Orli watched him go, her own smile nearly as wide and permanent as Kettle’s had been since before the sun was up. This truly was the happiest day of her life. She looked at herself again in the mirror. The dress fit so perfectly, it set her figure off to all its best effects in every conceivable way. Her hair, like it had been at the ball that seemed so long ago now, was once again a gleaming pile of white gold upon her head, glittering combs and supporting enchantments holding everything in place. Altin would be surprised indeed. No more tomboy in hunting pants, at least not tonight.
Her eyes went absently to where her regular clothes lay as she had the thought, and she saw Pernie still wearing a pout as she absently prodded at them.
“What’s the matter, Pernie?” she asked, turning and going to sit beside the child on the bed. “You look like something’s bothering you.”
“It’s not,” Pernie said, though it came too flat and too rapidly to be believed.
“Well, you don’t seem very happy. Aren’t you happy for us?”
/>
“No.” That came out abruptly, and then Pernie turned away. She scooted off the bed and moved across the room to Orli’s new great chest, where she began to flip its heavy brass latches up and down, making as much noise as possible with them and clearly intent on blocking out anything Orli might have to say.

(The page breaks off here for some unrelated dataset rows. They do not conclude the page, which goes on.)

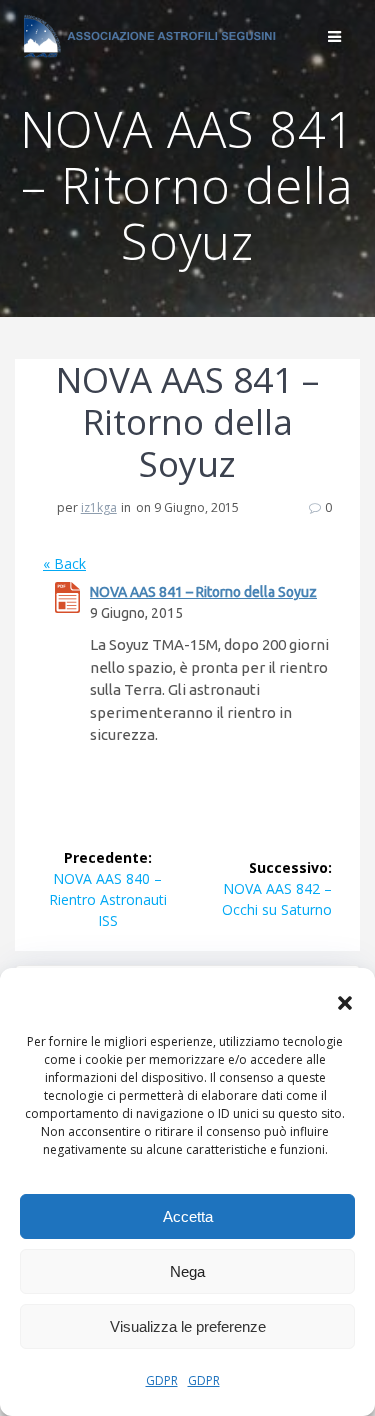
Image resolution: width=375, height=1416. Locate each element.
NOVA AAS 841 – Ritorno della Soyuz (203, 592)
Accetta (188, 1216)
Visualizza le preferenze (188, 1326)
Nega (187, 1271)
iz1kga (99, 507)
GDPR (162, 1380)
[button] (345, 1003)
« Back (64, 563)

“Why not?” Orli pressed anyway. “You know I love Altin very much. And he loves me. We’re going to be together forever and live here all the time.” Orli went to her again, moving around her so she could face her again. She crouched down so she could look Pernie directly in the eyes. “That means you and I can be friends forever now too. You can teach me all sorts of new things about Prosperion, just like you helped me learn the language all through the summer last year. Doesn’t that sound like fun?”
“No,” Pernie said. She flipped open the chest and looked inside, hiding her face from Orli’s earnest eyes. She made a point of pulling out bits of clothing, tossing them aside and wrecking all the careful folds.
“Pernie,” Orli said then. “Please, tell me what’s wrong. You can be honest with me. That’s what friends do.”
Pernie stared reverently down into the chest, never looking up at Orli squatting beside her there. Something about her aspect had changed. “So what are you gonna do with this?” she asked.
Orli looked into the great chest, following the child’s gaze to where her blaster lay. Her pale brow furrowed beneath the majestic coiffeur Perfuvius had made. “Nothing if I can help it,” she said. She watched Pernie staring at the weapon and shook her head some. “Is that what this is all about? My gun?”
Pernie looked at her then and smiled. “You won’t need it anymore,” she said. “Not with Sir Altin to keep you safe. You could give it to me. Then we could be friends.”
Orli was still frowning. “I don’t think that would be a very good idea. How about when you get older? Then we can see about getting you one. Roberto can show you how to use it so you don’t hurt anyone.”